### DATA RECORDS:
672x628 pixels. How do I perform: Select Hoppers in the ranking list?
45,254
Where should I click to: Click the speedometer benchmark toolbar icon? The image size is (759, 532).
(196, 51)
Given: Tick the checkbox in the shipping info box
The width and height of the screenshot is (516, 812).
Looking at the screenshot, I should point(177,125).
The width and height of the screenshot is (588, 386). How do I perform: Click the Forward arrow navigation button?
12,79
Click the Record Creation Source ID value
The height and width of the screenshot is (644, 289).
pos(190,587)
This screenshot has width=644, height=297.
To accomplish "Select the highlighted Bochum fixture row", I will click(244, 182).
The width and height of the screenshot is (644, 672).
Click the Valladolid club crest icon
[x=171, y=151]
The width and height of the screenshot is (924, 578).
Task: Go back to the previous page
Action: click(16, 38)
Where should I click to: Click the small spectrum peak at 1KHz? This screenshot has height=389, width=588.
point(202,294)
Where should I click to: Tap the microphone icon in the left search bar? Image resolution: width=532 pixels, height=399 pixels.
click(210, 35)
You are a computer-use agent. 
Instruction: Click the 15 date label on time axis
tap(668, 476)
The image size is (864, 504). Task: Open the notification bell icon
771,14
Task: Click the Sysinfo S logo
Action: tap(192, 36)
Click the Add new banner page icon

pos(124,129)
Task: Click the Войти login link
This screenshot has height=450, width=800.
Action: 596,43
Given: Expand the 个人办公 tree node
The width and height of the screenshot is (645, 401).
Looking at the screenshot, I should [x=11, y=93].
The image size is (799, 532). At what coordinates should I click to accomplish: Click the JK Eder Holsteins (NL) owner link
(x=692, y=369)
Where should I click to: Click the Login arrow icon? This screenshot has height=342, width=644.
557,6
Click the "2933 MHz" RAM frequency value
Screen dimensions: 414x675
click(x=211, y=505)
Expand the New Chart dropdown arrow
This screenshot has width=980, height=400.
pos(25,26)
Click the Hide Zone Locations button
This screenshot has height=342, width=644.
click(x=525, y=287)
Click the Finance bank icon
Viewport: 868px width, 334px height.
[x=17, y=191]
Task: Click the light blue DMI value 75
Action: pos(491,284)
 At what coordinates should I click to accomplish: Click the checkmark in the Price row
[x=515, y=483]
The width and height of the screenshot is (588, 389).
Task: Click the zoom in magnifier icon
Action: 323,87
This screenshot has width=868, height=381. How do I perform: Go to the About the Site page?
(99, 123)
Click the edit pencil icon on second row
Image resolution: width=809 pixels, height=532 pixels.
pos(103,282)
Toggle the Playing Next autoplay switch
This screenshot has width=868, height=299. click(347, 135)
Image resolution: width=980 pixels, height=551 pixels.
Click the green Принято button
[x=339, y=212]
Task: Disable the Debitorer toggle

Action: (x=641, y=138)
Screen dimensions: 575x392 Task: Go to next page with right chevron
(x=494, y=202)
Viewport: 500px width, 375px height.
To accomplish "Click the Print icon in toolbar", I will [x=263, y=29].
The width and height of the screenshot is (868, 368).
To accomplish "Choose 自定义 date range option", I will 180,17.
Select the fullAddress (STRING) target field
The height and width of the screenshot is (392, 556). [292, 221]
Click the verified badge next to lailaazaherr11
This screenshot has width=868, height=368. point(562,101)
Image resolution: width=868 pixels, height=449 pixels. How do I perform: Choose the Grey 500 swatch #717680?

### TASK TO COMPLETE:
Only the number is required: state how many lines of the entries hold the word "Given".

### RESPONSE AREA:
2